A Justiça do Amazonas aceitou, nesta semana, a denúncia e tornou a médica Juliana Santos Brasil e a técnica em enfermagem Raíza Bentes rés pela morte do menino Benício Xavier, em um caso que apura supostos erros médicos. Apesar do avanço do processo, centenas de casos semelhantes no Amazonas seguem sem solução.
Diante desse cenário, um grupo de mães de vítimas se uniu e criou o movimento “Mães por Justiça”, que cobra das autoridades públicas providências para responsabilizar profissionais envolvidos em supostos erros médicos que resultaram na morte de pacientes, especialmente crianças, em hospitais públicos e privados do estado.
Em entrevista ao programa Esclarecendo os Fatos, a representante do movimento, Ariana Malveira, afirmou que os casos são levados às autoridades competentes, mas enfrentam demora na apuração e elucidação.
Segundo ela, muitos processos não avançam sequer na fase inicial de investigação, permanecendo nos inquéritos policiais sem seguir para etapas posteriores, como análise do Ministério Público e julgamento pela Justiça.
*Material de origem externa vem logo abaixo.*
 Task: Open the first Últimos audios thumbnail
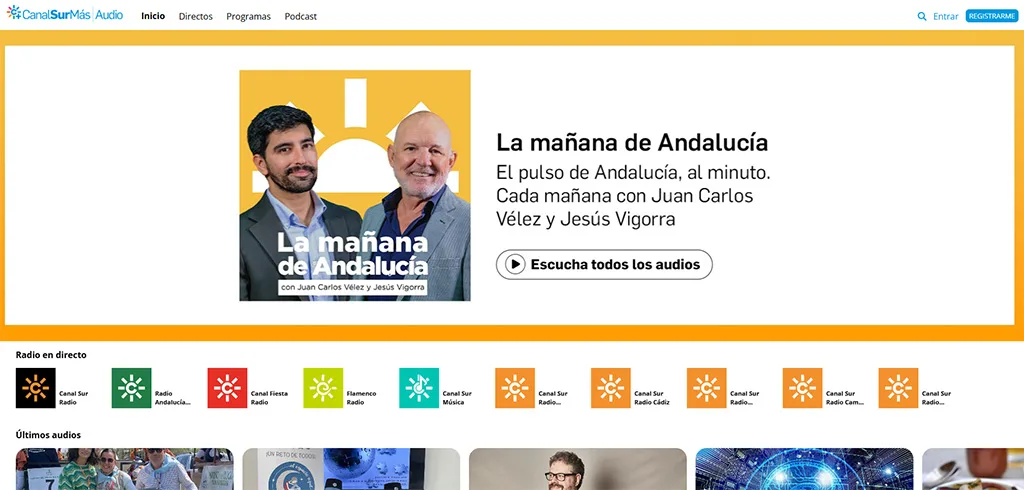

Ariana Malveira também afirma que, em diversos casos, os profissionais apontados como responsáveis pelos supostos erros continuam exercendo suas funções normalmente, sem qualquer afastamento. Segundo ela, há situações em que a mesma equipe médica aparece envolvida em mais de uma ocorrência.
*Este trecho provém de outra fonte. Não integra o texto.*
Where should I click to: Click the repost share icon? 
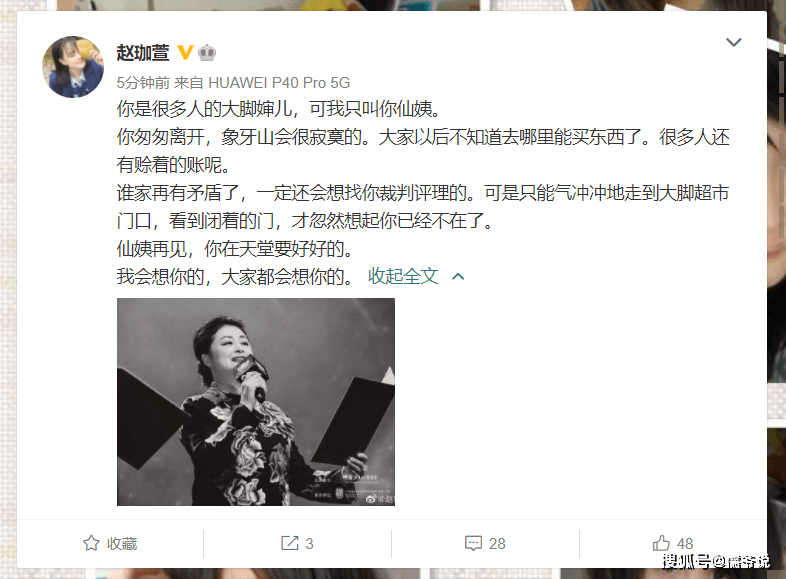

As denúncias também são encaminhadas ao Conselho Regional de Medicina, mas, de acordo com a representante do movimento, os processos administrativos igualmente enfrentam lentidão e raramente resultam em responsabilização. Ela afirma que há falta de conselheiros para conduzir as apurações.
Repercussão do caso Benício
A morte do menino Benício Xavier de Freitas, de 6 anos, em novembro de 2025, em um caso investigado como possível erro médico, trouxe à tona uma realidade que familiares de outras vítimas denunciam há anos: a existência de casos semelhantes na rede pública e privada de saúde do Amazonas.
Movidas pela dor e pela busca por respostas, mães que perderam filhos em circunstâncias parecidas decidiram se unir e fundar o movimento “Mães por Justiça”. O grupo busca dar visibilidade aos casos, cobrar investigações mais céleres e pressionar órgãos públicos para que os responsáveis sejam identificados e, se comprovadas irregularidades, responsabilizados.